NORTH ADAMS

It's a time-honored tactic in the arts, entertainment and other public forms -- politics, of course -- that you can make a name for yourself by challenging someone on a higher level of success than you. Lots of people in varying disciplines do it. I admit that I have done it, and it's been done to me, even recently.

Last week it took the form of "Twitter activism," which is as lazy as a protest movement can get, requiring the least amount physical effort and brain activity for the maximum reach in a micro-blogging version of Morbid Anatomy.

If you know about the #cancelcolbert Twitter protest, maybe you've heard of Suey Park, who started it. Or maybe not. Among those of you who have, I bet there's a portion who didn't know it a month ago. But more of you know it now than before. In this way, Park's campaign to protest a joke containing a racial slur has been successful -- it's made her higher profile than she was.

Park's previous claim to fame was the #notyourasiansidekick hashtag, which seemed huge on Twitter but less so in the real world. To build her cred after that Park needed something outrageous to inspire bluster in the mainstream. She decided to protest a fictional bigoted character -- this era's Archie Bunker -- for making a joke as a fictional bigoted character. The joke was made for the purpose of calling attention to actual bigotry, Dan Snyder's Washington Redskins Original Americans Foundation, which, at its best, enacts a form of racial extortion -- Native Americans agree to take charity from this organization with a racial slur in its name, forcing the minority to be complicit in the racism against them.

Lots of sincere people retweeted with the hashtag and Park found herself at the center of the attention, as much as Colbert did, and much less than Snyder did. If the campaign did one thing, it disarmed Colbert's joke, for better or worse.

In some flaky interviews, a self-important Park has proclaimed that "whiteness will always be the enemy" and said that she doesn't want white people on her side. She assured one Salon interviewer that her Twitter campaign didn't shift focus away from Dan Snyder, but, "Colbert did when he chose to ruin an opportunity to make a point about racism in America by using more racism."

She also backtracked, claiming she didn't actually want to cancel Colbert, just "improve" him, but she knew "#improvecolbert" would never get passed around.
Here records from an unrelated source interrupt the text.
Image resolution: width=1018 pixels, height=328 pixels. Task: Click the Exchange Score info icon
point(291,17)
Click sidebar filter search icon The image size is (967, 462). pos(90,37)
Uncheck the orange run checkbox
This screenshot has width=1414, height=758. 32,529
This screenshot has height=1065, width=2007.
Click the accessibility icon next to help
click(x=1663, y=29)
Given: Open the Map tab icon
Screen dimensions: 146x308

"I write a lot of comedy myself, I write scripts, I write jokes about race all the time, but I think they're supposed to make a social commentary," Park told the Salon interviewer. That statement puts her in context. She's another twentysomething trying to grab some attention in this cluttered world by piggybacking a real concern.

I certainly get the wider point of the protest and can get behind it. Colbert's schtick invokes racist terms to make white liberals feel very self-satisfied, while Park's schtick makes them squirm and questions their liberalism. But the protest was not a well-handled one. Twitter is a horrible platform for real dialogue about issues and Suey Park is the wrong messenger, coming off like a cynical opportunist.

My generation looks at Mickey Rooney in "Breakfast At Tiffany's" and half the movies Peter Sellers starred in and marvels at how far we've come. That there's an organization using the word "redskin" in its name in 2014 is completely appalling.

Go ahead, criticize or boycott Colbert for whatever reason you want. He's a famous millionaire, he can take care of himself. But so can Park. In fact, I think it's the thing she does best.